MethodsFirstly, the binocular camera composed of infrared thermal imager and visible light camera captures the different feature information presented in the infrared and visible light images of low-voltage electrical equipment under the operating state using the corresponding backbone network for feature information extraction; Secondly, the self-attention and cross-attention structures consisting of efficiently aggregated linear transformers enhance the expressiveness of the feature descriptors extracted from the network backbone, emphasising the ability of the feature descriptors within the feature map to focus on the global feature information and the descriptors in the infrared feature map to focus on the feature information in the visible light feature map; Then, the full connectivity layer is used to form the homography estimation model to estimate the 8-degrees-of-freedom information of the homography matrix and the 9-degrees-of-freedom information of the homography inverse matrix for evaluation; Then, the supervised learning model is constructed using the results of the homography evaluation matrix and reversibility constraints; Finally, the image matching information is calculated based on the homography evaluation matrix to complete the multi-source image alignment.
Results and Discussion In order to verify the effectiveness of the designed supervised homography estimation model, this paper has conducted comparative experiments on the dual backbone network, the feature aggregation module and the loss function of the evaluation model for verification.
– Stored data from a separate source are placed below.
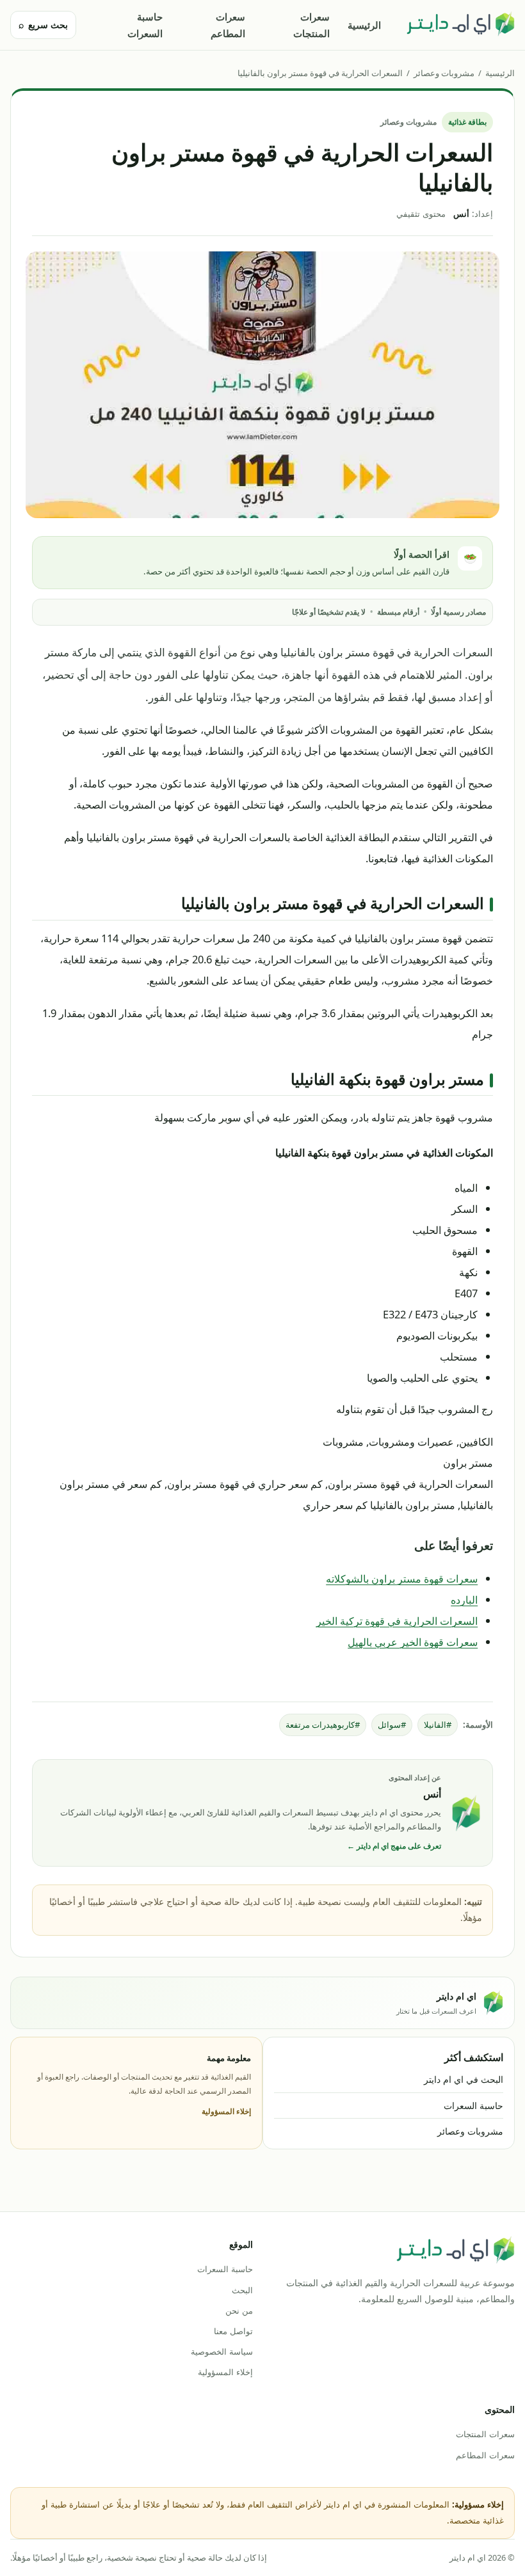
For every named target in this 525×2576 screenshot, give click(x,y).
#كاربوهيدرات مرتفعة (323, 1724)
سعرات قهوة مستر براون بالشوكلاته (402, 1578)
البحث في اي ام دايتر (463, 2079)
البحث (242, 2290)
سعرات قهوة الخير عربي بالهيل (413, 1641)
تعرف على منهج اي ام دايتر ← (394, 1845)
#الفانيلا (437, 1724)
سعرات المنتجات (311, 25)
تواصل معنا (233, 2331)
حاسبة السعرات (145, 25)
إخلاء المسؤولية (226, 2111)
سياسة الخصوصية (222, 2351)
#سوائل (392, 1724)
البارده (464, 1599)
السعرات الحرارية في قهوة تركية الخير (397, 1620)
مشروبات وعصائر (444, 73)
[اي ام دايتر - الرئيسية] (460, 25)
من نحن (239, 2310)
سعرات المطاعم (228, 25)
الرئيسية (364, 25)
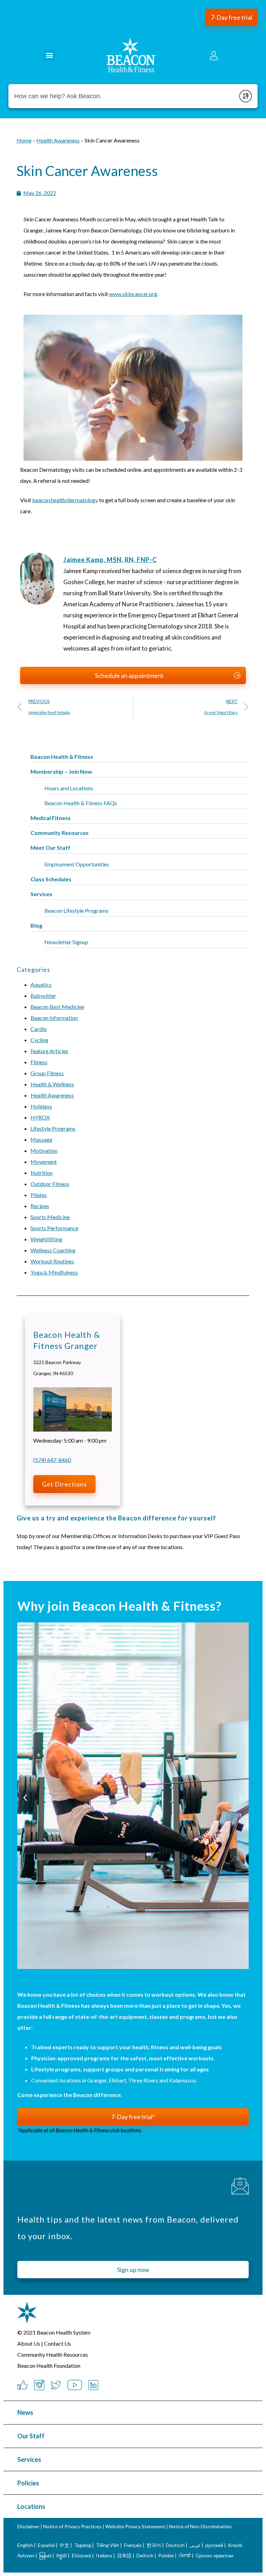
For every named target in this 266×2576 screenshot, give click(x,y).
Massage (41, 1139)
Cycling (39, 1040)
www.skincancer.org (133, 294)
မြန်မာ (45, 2555)
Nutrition (41, 1172)
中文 (64, 2545)
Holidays (41, 1106)
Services (29, 2459)
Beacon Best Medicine (57, 1006)
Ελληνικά (81, 2555)
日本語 (124, 2555)
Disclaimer (28, 2526)
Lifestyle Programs (53, 1128)
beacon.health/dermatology (65, 500)
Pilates (38, 1195)
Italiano (104, 2555)
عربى (195, 2545)
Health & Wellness (52, 1084)
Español (46, 2545)
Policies (28, 2483)
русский (214, 2545)
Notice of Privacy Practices (72, 2526)
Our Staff (31, 2436)
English (25, 2545)
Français (133, 2545)
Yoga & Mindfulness (54, 1272)
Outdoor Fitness (49, 1183)
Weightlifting (46, 1239)
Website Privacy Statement (135, 2526)
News (25, 2412)
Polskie (166, 2555)
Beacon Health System (63, 2332)
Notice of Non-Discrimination (200, 2526)
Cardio (38, 1028)
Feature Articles (49, 1051)
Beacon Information (54, 1017)
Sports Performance (54, 1228)
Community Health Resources (52, 2354)
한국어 (154, 2545)
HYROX (40, 1117)
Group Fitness (47, 1073)
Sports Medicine (50, 1217)
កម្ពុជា (61, 2555)
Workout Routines (52, 1261)
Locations (31, 2506)
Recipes (39, 1206)
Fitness (38, 1062)
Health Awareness (52, 1095)
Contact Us (57, 2343)
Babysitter (43, 995)
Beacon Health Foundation (48, 2365)
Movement (43, 1161)
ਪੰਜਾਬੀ (185, 2555)
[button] (231, 17)
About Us (28, 2343)
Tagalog (82, 2545)
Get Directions (64, 1484)
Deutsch (175, 2545)
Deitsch (144, 2555)
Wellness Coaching (53, 1250)
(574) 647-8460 (52, 1459)
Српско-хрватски (214, 2555)
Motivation (43, 1150)
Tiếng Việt (108, 2545)
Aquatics (41, 984)
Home (24, 140)
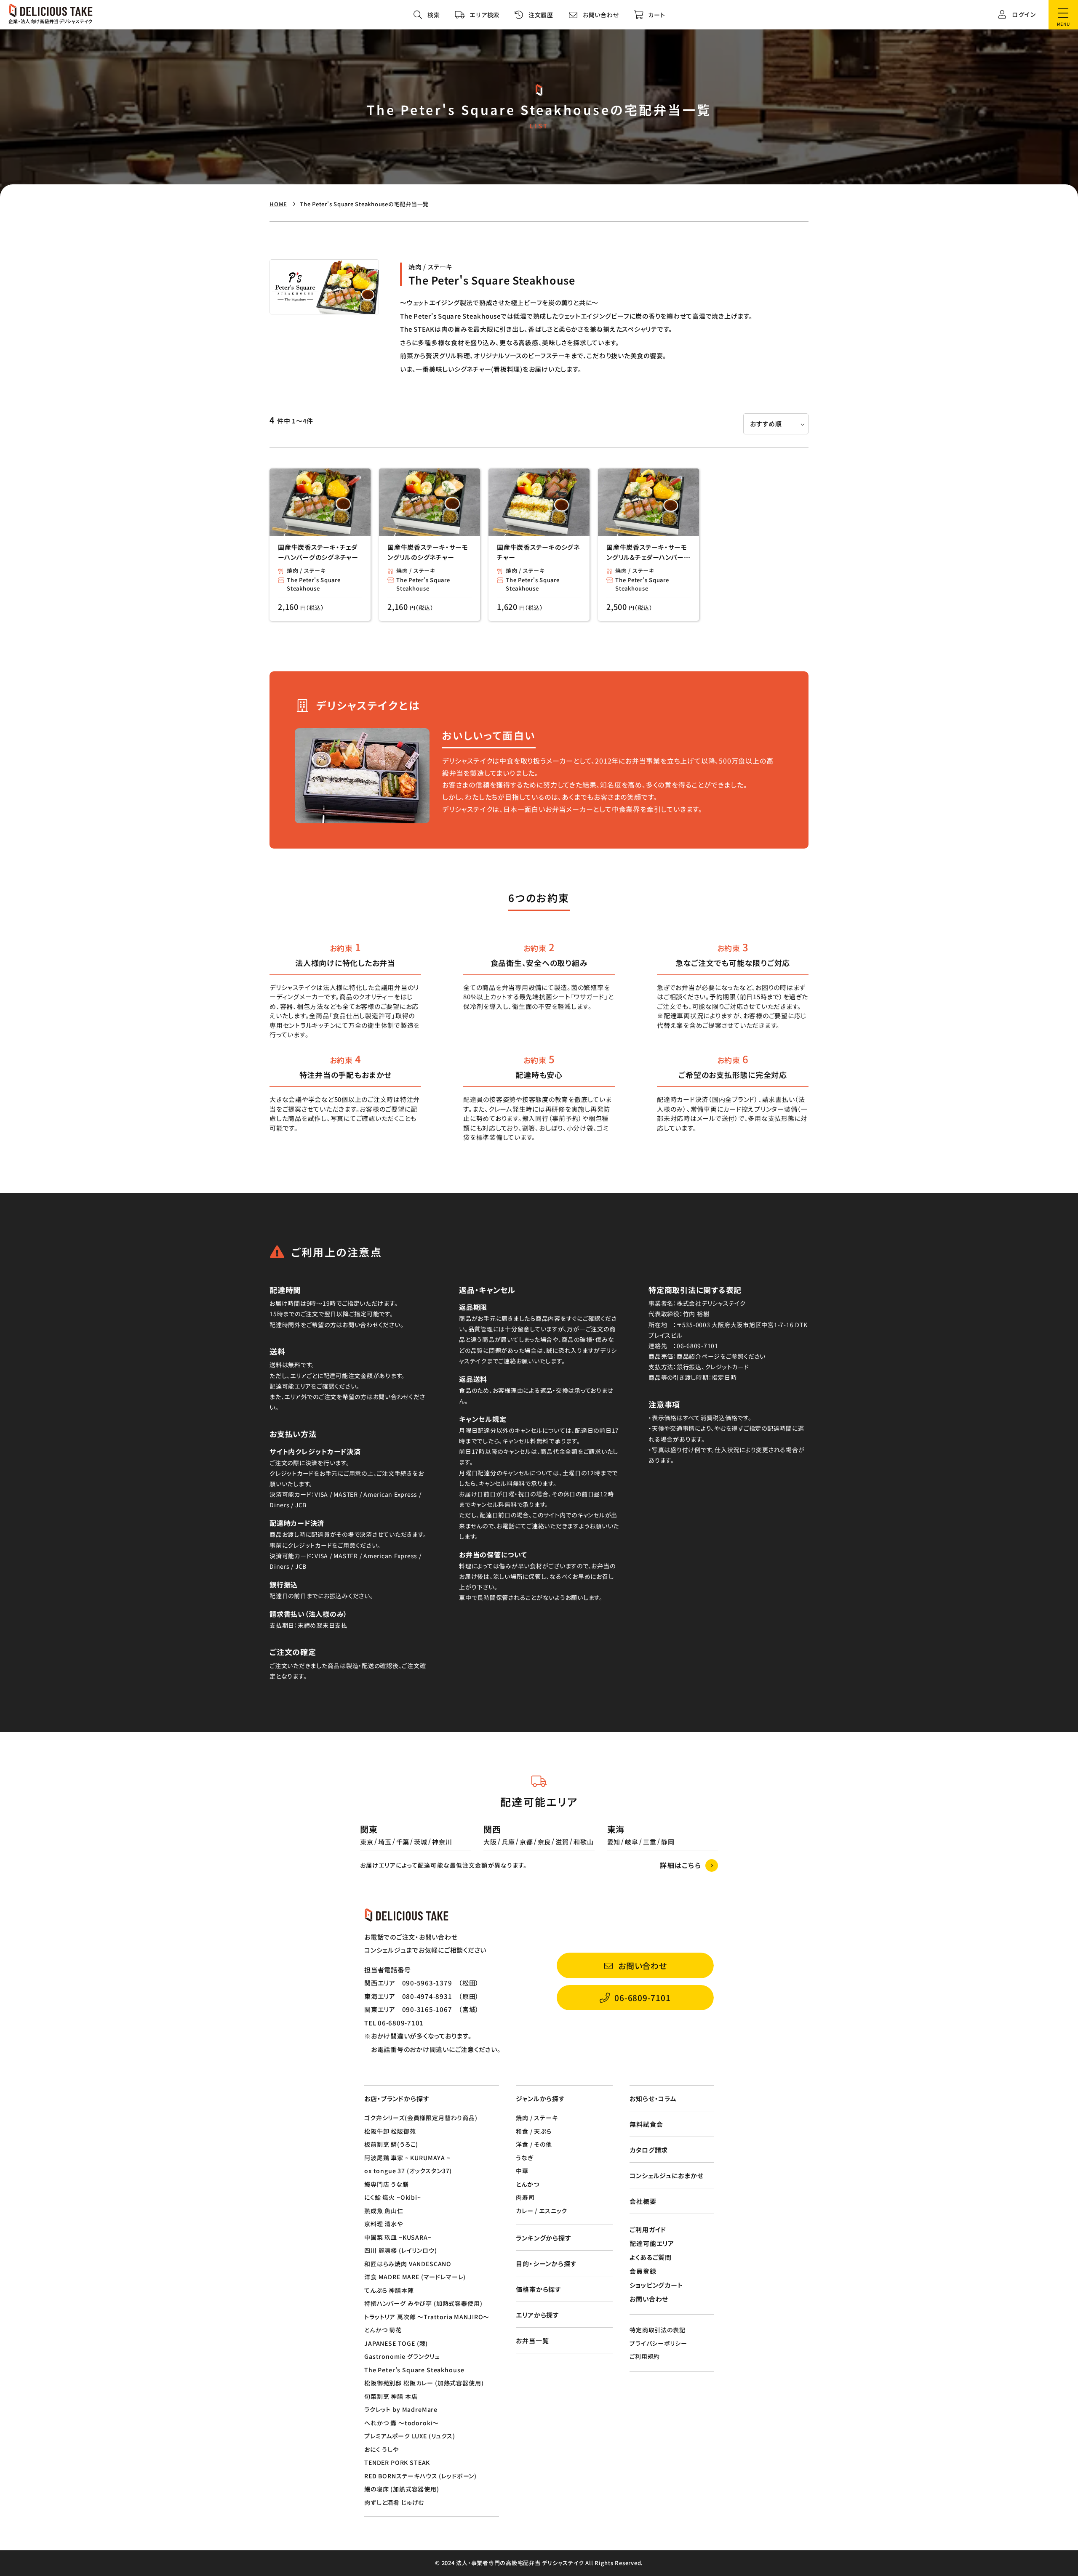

Through a large number of experiments, in the process of extracting features from the backbone network, using the global average pooling layer to weight the feature channels cannot better reflect the feature distribution among the feature layers. In this regard, this paper introduces the concept of standard deviation pooling layer based on global average pooling, and uses the combination of global average pooling layer and standard deviation pooling layer to weight the channel information for aggregation. The experimental data show that the number of parameters and the inference time are increased by using the channel aggregation method that combines the global average pooling layer and the standard deviation pooling layer, but there are different degrees of changes in the two indicators of RMSE and CMR, which makes the image alignment effect more accurate, and the correct matching rate is improved by 16.4% and 17.5%. The designed VSNet and IRNet network backbone can effectively extract the feature information of low-voltage electrical equipment in visible light images and infrared images. The self-attention and cross-attention structure composed of efficiently aggregated linear transformers reduces the RMSE after matching by a maximum of 0.697 and a minimum of 0.357, and the CMR increases by a maximum of 2.4% and a minimum of 0.4%, compared to the self-attention and cross-attention structure composed of transformers and linear transformers, and the inference speed decreased by 12 ms. Compared with the loss function constructed without reversibility constraints, the RMSE after matching is reduced by a maximum of 1.107 and a minimum of 0.734, and the CMR of alignment is increased by a maximum of 3.2% and a minimum of 2.3%. The homography estimation model for dual backbone network has a relatively low RMSE of 7.895 after matching and a correct matching rate of 91.8%.
ConclusionsThe supervised dual backbone network homography estimation model designed in this paper can effectively complete the image alignment of infrared and visible light of low-voltage electrical equipment. Through a series of experiments, the following conclusions can be drawn: 1) The dual backbone feature extraction network designed for the image features and information content of infrared and visible light can effectively extract the feature information in heterogeneous images, and compared with the single backbone homography estimation model, the proposed model in this paper has a good matching effect, and the RMSE and CMR are at the best performance value. 2) The introduction of reversibility constraint matrix in the homography estimation model for dual backbone networks improves the accuracy of the assessment model, with a decrease of 0.734 in RMSE and an improvement of 3.2% in CMR. 3) Compared with the eight matching methods of SIFT, SURF, ORB, LightGlue, SuperGlue, SuperPoint, Loftr, and DeephomoGraphy, the designed dual-trunk homography estimation model is able to effectively deal with the characteristic cases of weak contour and low texture in the infrared diagrams of low-voltage electrical equipment, and the RMSE values are maximum 10.557, 1.848, and 8.8% increase in CMR. 4) The homography estimation model developed takes 0.14 seconds to reason about a pair of multi-source images, which meets the requirements of real-time evaluation and matching, and provides favourable support for subsequent fault diagnosis and localisation of low-voltage electrical equipment.